The event at Climate Change Capital on 20 May was organised by Cleanweb UK, a non-profit group dedicated to raising the profile of the cleanweb movement in the UK
The speakers covered a range of issues which are fast establishing themselves as being central to both environmental protection and the wider economy.
First up was the Guardian’s Duncan Clark on the ticking time bomb of pensions and the carbon bubble.
This refers to the conundrum that if the world wants to avoid dangerous levels of global warming, it cannot afford to burn all the remaining fossil fuels, even with a quick roll out of Carbon Capture & Storage.
However, many pension funds have invested in these reserves and are reliant on them being extracted. If they’re not, at lot of people stand to lose out big time. So don’t plan that retirement just yet.
Clark said there needs to be legislation, but the cosy relationship between politicians and big oil make that unlikely.
This led on nicely to Trillion Fund, a relatively new company which intends to issue retail bonds to make direct investment in renewable energy projects possible.
Julia Groves, Trillion Fund’s MD, identified SMEs as the future of the UK economy and spoke of the need to support them financially – something that traditional institutions have not done.
The strong connection between SMEs and the green economy, in addition to the increasingly critical need for new renewable energy infrastructure, makes a company like Trillion Fund vital for the UK’s future.
Another increasingly important issue is the need for businesses to report their own environmental performance, such as carbon emissions and water usage.
This was addressed by Conor Riffle from the Carbon Disclosure Project, who mentioned that while good progress is being made by many ‘environmentally aware’ companies in the West, there remains a lack of business data in countries like India and China.

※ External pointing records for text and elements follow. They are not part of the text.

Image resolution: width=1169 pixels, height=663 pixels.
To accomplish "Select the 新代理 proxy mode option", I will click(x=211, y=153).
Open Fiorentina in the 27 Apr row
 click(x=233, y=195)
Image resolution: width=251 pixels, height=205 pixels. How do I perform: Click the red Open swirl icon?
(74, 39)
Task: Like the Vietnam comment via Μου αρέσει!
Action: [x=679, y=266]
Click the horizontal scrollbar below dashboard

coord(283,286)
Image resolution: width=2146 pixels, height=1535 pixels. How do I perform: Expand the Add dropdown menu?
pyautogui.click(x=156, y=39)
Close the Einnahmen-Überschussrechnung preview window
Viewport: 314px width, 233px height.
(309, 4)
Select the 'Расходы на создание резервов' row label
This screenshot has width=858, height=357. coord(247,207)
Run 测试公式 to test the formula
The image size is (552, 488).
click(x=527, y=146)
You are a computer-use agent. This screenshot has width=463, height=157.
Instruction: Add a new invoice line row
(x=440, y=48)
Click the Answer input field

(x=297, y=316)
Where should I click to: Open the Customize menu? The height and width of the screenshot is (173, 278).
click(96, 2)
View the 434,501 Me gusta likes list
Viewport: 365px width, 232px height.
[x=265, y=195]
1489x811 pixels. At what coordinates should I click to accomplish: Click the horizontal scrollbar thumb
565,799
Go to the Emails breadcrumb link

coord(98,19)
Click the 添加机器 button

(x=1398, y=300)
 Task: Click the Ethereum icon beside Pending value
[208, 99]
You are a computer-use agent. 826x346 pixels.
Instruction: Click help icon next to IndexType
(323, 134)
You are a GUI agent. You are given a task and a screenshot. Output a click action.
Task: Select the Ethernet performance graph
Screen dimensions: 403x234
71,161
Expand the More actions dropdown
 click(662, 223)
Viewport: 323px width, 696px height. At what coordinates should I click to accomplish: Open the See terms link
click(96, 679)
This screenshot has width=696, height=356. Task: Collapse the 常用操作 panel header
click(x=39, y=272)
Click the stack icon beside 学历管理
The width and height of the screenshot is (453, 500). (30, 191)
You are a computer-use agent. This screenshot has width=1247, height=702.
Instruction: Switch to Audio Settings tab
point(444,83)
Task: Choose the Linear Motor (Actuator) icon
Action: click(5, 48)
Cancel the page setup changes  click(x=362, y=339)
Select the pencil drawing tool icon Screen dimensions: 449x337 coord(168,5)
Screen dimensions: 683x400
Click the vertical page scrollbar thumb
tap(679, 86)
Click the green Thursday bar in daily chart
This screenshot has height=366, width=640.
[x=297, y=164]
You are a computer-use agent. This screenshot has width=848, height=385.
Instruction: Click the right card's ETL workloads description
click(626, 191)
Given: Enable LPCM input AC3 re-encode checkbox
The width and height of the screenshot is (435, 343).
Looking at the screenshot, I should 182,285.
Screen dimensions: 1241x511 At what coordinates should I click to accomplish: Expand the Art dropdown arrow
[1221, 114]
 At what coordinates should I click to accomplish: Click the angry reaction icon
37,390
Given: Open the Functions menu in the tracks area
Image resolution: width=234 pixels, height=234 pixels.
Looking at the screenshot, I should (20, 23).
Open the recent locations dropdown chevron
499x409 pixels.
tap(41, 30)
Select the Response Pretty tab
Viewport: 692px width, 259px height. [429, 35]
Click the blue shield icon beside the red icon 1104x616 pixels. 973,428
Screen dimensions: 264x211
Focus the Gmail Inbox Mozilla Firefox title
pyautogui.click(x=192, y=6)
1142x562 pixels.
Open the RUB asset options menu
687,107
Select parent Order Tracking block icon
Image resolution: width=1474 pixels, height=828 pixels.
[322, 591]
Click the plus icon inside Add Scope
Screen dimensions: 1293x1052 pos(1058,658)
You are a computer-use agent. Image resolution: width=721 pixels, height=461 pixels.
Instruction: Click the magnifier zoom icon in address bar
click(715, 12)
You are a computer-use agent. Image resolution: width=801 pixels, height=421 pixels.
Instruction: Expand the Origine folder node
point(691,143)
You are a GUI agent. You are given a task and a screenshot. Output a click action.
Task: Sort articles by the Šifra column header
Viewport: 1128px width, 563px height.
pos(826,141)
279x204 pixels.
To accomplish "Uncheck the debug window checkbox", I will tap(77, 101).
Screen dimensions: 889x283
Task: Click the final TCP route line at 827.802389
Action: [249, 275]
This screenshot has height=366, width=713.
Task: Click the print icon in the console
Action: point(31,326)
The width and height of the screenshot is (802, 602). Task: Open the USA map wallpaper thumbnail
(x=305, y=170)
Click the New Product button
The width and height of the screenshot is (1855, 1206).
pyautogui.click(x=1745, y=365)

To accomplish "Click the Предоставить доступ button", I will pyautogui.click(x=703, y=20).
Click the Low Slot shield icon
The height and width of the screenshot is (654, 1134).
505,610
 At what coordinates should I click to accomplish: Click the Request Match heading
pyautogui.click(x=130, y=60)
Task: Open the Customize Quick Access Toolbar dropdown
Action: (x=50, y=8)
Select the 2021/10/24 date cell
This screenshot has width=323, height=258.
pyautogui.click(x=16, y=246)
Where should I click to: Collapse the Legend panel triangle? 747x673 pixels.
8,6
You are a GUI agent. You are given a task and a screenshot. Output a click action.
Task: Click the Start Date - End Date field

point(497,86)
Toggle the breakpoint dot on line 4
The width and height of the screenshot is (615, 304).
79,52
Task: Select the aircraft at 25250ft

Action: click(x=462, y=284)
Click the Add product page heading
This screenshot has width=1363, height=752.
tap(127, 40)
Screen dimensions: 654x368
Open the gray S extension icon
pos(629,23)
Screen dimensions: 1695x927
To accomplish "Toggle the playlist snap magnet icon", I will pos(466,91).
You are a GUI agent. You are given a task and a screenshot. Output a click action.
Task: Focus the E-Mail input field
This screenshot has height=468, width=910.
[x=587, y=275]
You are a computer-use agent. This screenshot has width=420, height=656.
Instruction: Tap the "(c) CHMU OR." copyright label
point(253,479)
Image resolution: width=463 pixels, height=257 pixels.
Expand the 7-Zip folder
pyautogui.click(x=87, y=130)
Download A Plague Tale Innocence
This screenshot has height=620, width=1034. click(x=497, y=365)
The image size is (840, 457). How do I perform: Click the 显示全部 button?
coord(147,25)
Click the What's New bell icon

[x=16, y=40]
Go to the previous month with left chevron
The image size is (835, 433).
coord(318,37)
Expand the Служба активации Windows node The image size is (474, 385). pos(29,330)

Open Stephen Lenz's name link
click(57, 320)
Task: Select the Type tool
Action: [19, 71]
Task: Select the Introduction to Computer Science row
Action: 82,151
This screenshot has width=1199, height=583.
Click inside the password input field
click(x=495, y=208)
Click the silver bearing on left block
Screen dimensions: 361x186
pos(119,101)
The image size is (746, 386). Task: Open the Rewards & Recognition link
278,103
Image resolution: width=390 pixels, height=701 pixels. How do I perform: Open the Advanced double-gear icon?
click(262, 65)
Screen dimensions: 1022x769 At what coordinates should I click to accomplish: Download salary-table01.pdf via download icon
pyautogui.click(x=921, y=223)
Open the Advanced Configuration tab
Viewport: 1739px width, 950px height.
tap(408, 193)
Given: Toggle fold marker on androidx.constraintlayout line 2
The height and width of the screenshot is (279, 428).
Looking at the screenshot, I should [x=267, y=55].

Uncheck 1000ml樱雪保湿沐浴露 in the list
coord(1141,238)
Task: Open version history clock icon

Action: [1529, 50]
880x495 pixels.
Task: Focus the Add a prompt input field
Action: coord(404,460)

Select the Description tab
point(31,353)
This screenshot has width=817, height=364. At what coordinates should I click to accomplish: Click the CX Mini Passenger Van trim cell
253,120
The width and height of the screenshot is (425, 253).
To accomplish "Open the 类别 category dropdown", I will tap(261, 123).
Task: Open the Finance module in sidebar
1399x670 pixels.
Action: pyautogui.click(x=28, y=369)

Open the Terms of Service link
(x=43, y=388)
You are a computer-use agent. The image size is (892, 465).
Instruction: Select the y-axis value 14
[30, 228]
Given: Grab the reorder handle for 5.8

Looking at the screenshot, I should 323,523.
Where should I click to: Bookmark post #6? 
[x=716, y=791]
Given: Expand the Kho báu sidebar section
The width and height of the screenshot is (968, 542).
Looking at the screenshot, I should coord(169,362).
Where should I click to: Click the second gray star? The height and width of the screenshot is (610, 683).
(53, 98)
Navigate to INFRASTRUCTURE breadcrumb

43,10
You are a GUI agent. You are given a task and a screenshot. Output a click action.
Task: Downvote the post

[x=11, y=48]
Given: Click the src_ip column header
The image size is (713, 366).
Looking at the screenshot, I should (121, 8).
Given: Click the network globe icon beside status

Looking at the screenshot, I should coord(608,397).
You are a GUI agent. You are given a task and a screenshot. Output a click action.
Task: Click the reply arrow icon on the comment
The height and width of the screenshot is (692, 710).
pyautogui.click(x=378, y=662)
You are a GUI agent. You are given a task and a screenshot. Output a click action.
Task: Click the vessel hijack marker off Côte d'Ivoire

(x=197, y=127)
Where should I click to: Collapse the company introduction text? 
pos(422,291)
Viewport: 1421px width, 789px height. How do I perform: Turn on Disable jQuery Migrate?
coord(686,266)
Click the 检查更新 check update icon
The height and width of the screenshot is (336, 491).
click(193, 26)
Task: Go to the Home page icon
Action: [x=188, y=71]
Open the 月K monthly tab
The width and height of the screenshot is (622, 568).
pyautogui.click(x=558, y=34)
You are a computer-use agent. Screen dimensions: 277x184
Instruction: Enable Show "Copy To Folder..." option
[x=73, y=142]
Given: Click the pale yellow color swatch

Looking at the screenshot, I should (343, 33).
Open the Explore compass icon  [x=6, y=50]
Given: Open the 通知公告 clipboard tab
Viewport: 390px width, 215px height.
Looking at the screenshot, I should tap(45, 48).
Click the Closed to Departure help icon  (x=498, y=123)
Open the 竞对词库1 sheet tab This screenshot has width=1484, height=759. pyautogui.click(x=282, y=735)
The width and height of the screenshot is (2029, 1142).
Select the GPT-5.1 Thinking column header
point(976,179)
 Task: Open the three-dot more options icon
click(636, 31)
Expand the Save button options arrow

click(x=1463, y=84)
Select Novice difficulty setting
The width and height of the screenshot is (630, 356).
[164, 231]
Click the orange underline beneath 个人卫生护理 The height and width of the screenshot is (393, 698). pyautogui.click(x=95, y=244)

The CDP’s Cities Programme was the focus for this event, a voluntary initiative which allows any city government to openly measure, report and compare carbon emissions.
This will provide an additional lens on global climate change progress. After all, comparing countries on their overall emissions incorporates so much complex economic activity and regional diversity that the figures can often seem confusing and meaningless.
Comparing and measuring city emissions is a more measurable, and potentially meaningful, unit.